Text excerpt: Begin
Having reached 6 months of working at Lyft, it seems a good time to share why I joined and how things are going.
Back in December, as my year long consulting project at a global pharmaceutical company was scheduled to wrap up, I got a call from a Lyft recruiter, asking if I would consider taking responsibility of the company’s applicant tracking system. My independent consulting practice had focused on applicant tracking systems projects, so I appreciated the call, but would I consider a full time, in-house staff position? Normally, I would have immediately declined. Without any warm project leads in hand yet, I proceeded to interview with Lyft.
I was already aware of Lyft’s warm and fuzzy brand, but it was during my interviews that I learned how large and rapidly the company was growing in employee population size. It seemed Lyft was entering the realm of storied, emblematic Silicon Valley tech employers, particularly those of the FAANG cohort, with decades long reputations for epic hiring campaigns and respected recruiting teams. Better still, among current major tech brands, Lyft had mostly avoided controversy, especially when compared to its primary rival.
Independent consulting for over 6 years allowed me to make a satisfying impact with many clients and grow my expertise from working in so many corporate recruiting environments. Being my own boss also afforded me some personal flexibility to spend quality time with my family. Was I really ready to go back in-house?
The specified work at Lyft was on target to my expertise and I had confidence I could succeed in the role. It was when I realized that this would be a pivotal learning opportunity that my choice became clear. The chance to partner with a recruiting team an order of magnitude larger than I had ever worked with, to work closely with and learn from some of the best Workday HCM and Tableau BI analytics practitioners, and to have my expertise impact an impressively high volume and fast paced recruiting operations, were all serious considerations.
An even bigger factor was the opportunity to learn the Greenhouse platform hands-on in one of its most demanding settings, after having spent over a decade deep within the Jobvite ecosystem. (I am often asked how long I had used Greenhouse before becoming in charge of it at Lyft. Most are stunned when I say I was hired without ever having touched it!)
What sealed it for me was my onsite interview experience, which was the most organized and welcoming I had ever experienced (I’m well aware of how difficult it is to consistently deliver such a candidate experience). Meeting my potential new manager and colleagues was wholly compelling.
I started at Lyft in mid-February and appreciated the time and space given to let me ramp up with Greenhouse, Lyft’s Talent Team, and the company. My new hire orientation involved 60 other new hires and a strong emphasis on the critical importance of Lyft’s drivers to the business. Even though my role does not directly involve drivers, I was given a clear perspective of how everyone’s work affects what drivers experience and how they are central to the company’s success. Further, the first of Lyft’s three core values, Be Yourself, really resonated as someone not looking to compromise my perspective or priorities while joining a large corporation.
In taking charge of Greenhouse, I learned how its product design was very similar to other competing platforms, as well as how it differs. We all know there is no perfect system and they all have strengths and weaknesses. I also learned how it had already been implemented at Lyft to impressively support a recruiting operation that hires hundreds of new employees every month. I began to take inventory of improvements needed in the system configuration and the business practices involved.
With Lyft’s IPO in late March, I was asked to be a project’s key contributor to help prepare the company’s operations for an important process change. It felt great to provide expert advice at the beginning of the project and to execute the system changes on schedule. This was my first experience with an IPO. I had prior experience at both pre-IPO and post-IPO employers (from which my advice was based on), but never the actual IPO.
Text excerpt: End
Dataset excerpts: Begin
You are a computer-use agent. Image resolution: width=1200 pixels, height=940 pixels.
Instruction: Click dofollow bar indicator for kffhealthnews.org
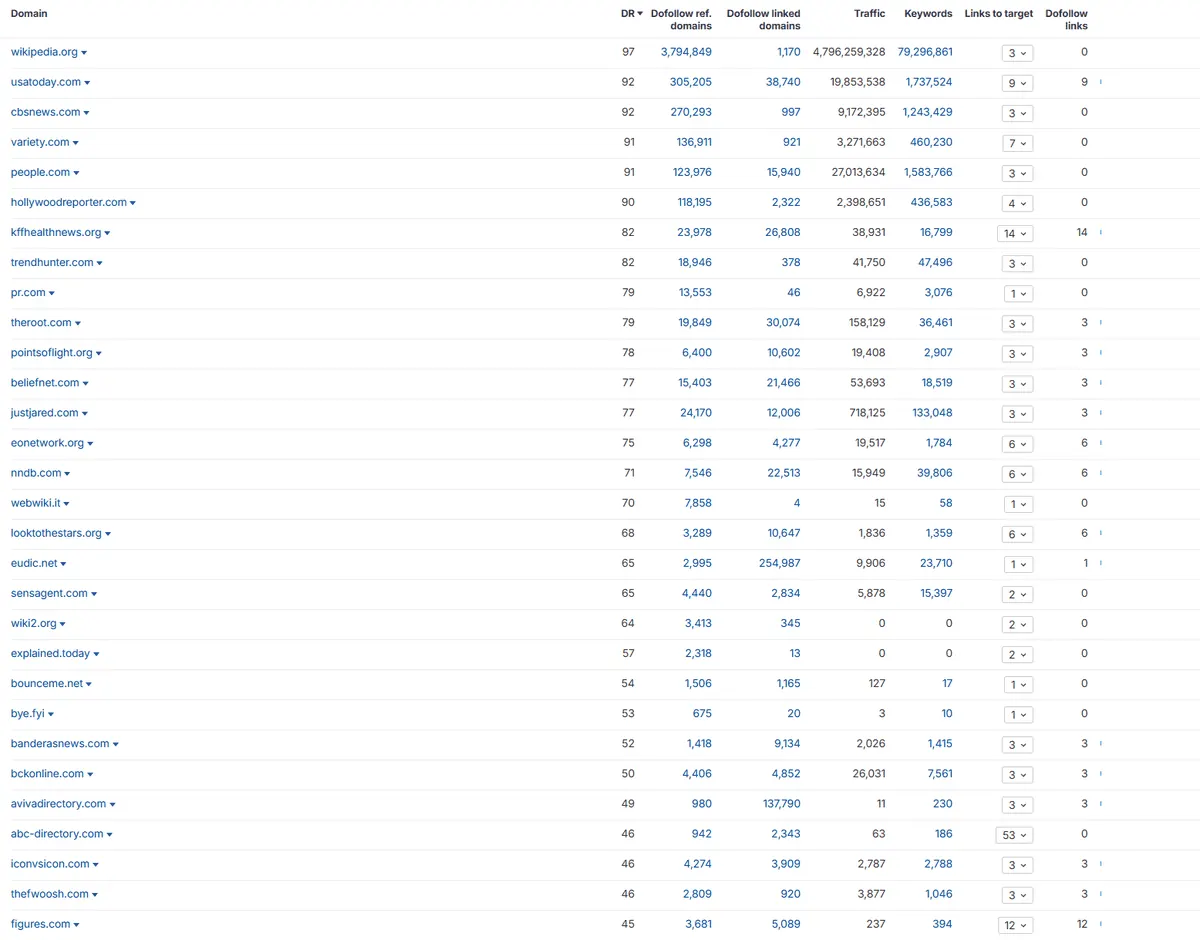1101,233
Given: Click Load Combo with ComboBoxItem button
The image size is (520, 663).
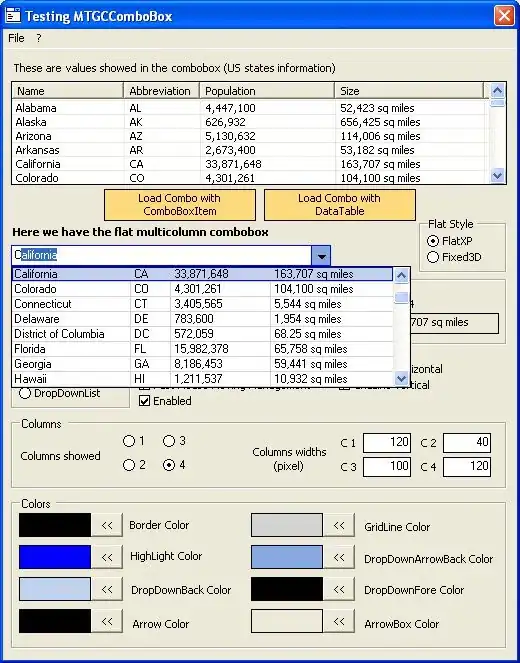Looking at the screenshot, I should 180,205.
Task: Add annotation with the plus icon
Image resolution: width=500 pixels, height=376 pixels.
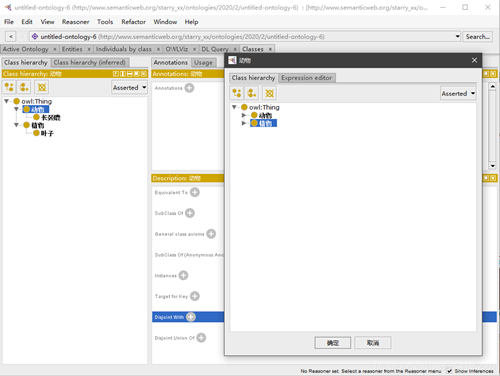Action: coord(189,88)
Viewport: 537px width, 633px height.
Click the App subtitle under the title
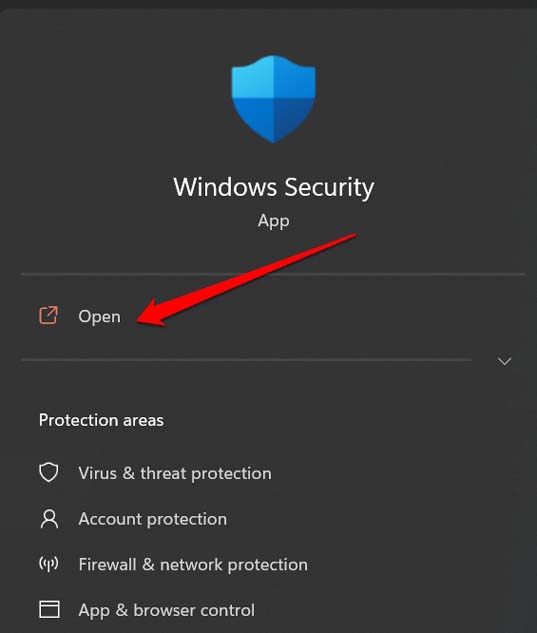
Dataset excerpts: End
Problem 1 —
Answer from the essay about joining Lyft:
(a) How many other new hires took part in the writer's new hire orientation?
(b) For how long had the writer been an independent consultant?
(c) When did Lyft's IPO take place?
Problem 2 —
Reproduce the part of the essay about joining Lyft from "An even bigger" to "was wholly compelling.".
Use only the essay about joining Lyft, not the data.

Answer area 1 —
(a) 60
(b) Over 6 years
(c) Late March

Answer area 2 —
An even bigger factor was the opportunity to learn the Greenhouse platform hands-on in one of its most demanding settings, after having spent over a decade deep within the Jobvite ecosystem. (I am often asked how long I had used Greenhouse before becoming in charge of it at Lyft. Most are stunned when I say I was hired without ever having touched it!)
What sealed it for me was my onsite interview experience, which was the most organized and welcoming I had ever experienced (I’m well aware of how difficult it is to consistently deliver such a candidate experience). Meeting my potential new manager and colleagues was wholly compelling.